All three returned to Queensland at the end of the seven-day forum last month confident they can contribute to and get involved when Brisbane hosts the G20 Summit in November 2014. “This is just the beginning of the contribution Griffith University students can continue to make to such a great event,” Keren Papier said.
The three engaged with students from all over the world debating and discussing issues currently facing the countries in the Group of Twenty. The event was built around a youth summit, a conference and the international young parliamentarian debate.
More on Griffith University and the G20 Summit in Brisbane in 2014
The St Petersburg summit incorporated round-table discussions of five key topics: Entrepreneurial climate for youth; Family and Career opportunities for young people; Vision of the school and university of the future; The city of tomorrow; The tax system of tomorrow.
For two days Bradley acted as Minister of Education for the conference committee discussing what an ideal global education system should look like and the ways to get there.
“This was a great challenge with so many different perspectives and priorities from such vastly different cultures,” Bradley says. “It is from these discussions that I believe I learnt most during the summit.
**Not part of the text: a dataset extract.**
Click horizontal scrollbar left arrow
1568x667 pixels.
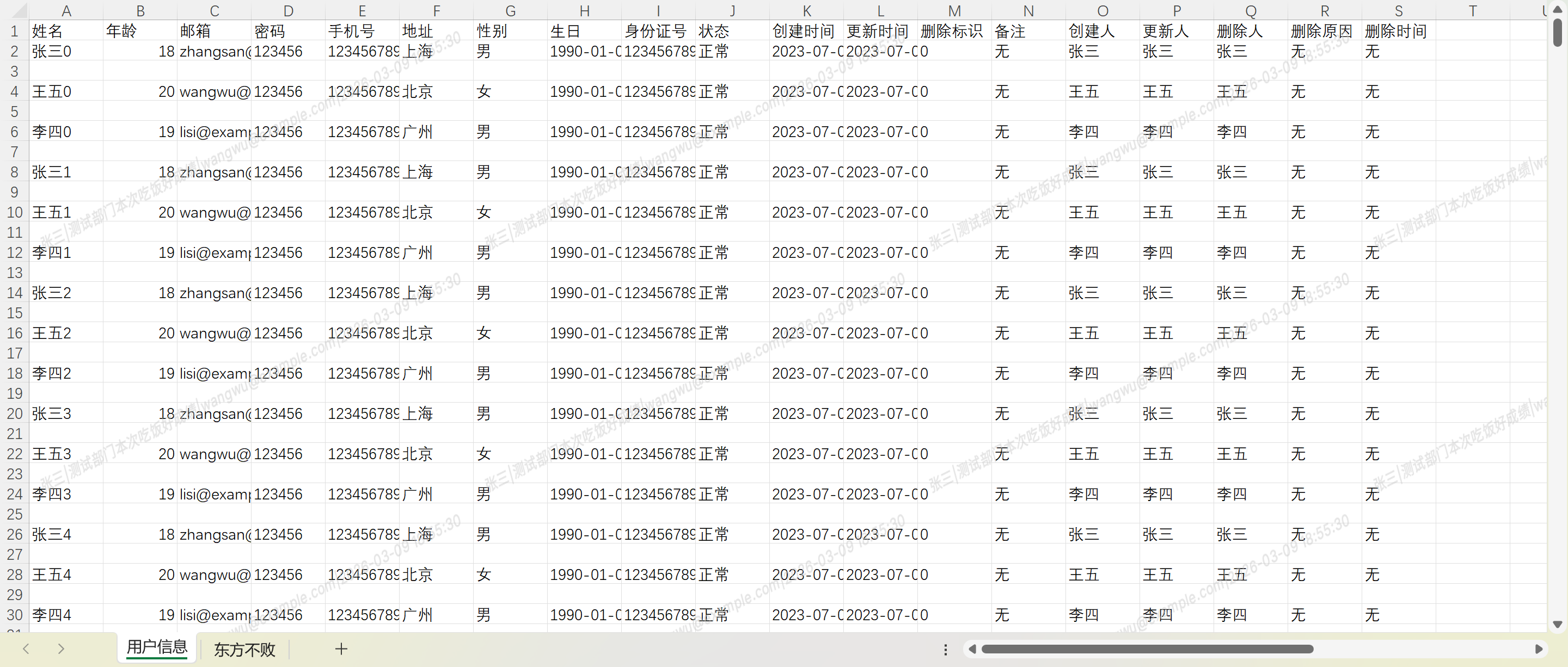[x=972, y=650]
It was not so much the content as how we got there.
“To learn from others about how their education system works and to debate issues and come to a common place is exactly what diplomacy is all about.
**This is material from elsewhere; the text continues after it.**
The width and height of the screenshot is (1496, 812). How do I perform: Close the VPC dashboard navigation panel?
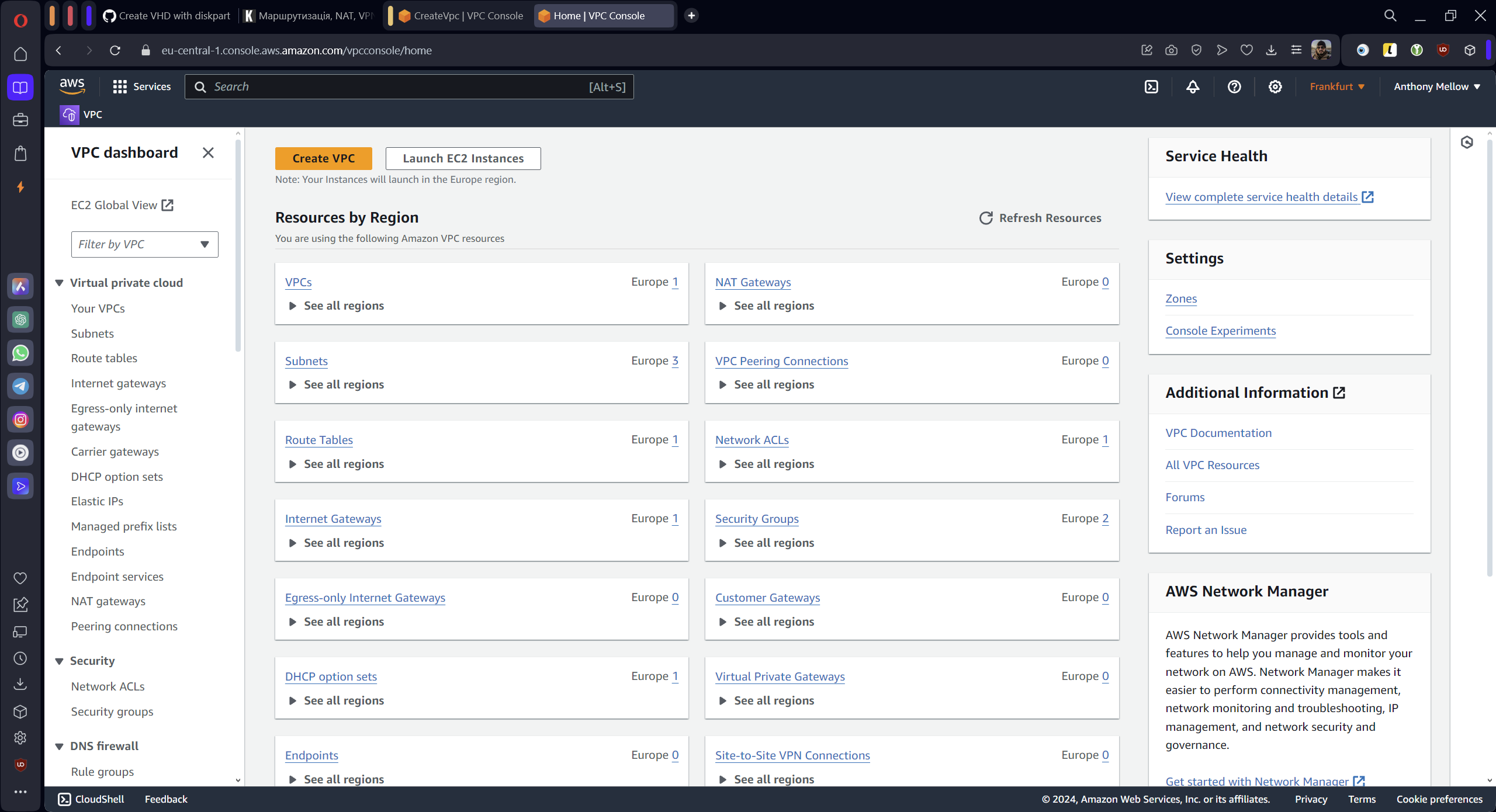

“To be able to remove myself from the classroom and gain an international understanding from other students is something I will have with me for a long time after I graduate.”
Janna and Keren took on two of three ‘journalist’ roles appointed for the summit, giving them access to the full gamut of events.
“This role enabled us to take part in all of the discussions and debates being held at this forum,” Janna says. “We updated the G20 Youth Forum’s social media sites on the progress of the communiqué.
“In addition to this, we each got to interview a government representative, a business entrepreneur and an academic university member and share our interviews on the G20 Youth Forum’s main website.”
The conference also provided a platform for academics to come together and share their latest research findings and discuss future research directions. The parliamentarians’ debate brought together ministers and other members of parliament from the G20 countries to discuss relevant issues.
“As students in health and politics and as aspiring academics, this allowed us the chance to listen to the various research topics being presented,” Keren says.
“What’s more, being able to interview academics as part of the role provided us with the opportunity to make future research links between Griffith University and other top ranking universities.
“We are so grateful for having had the opportunity to represent Griffith University and are very proud to be a part of this distinguished academic institution.”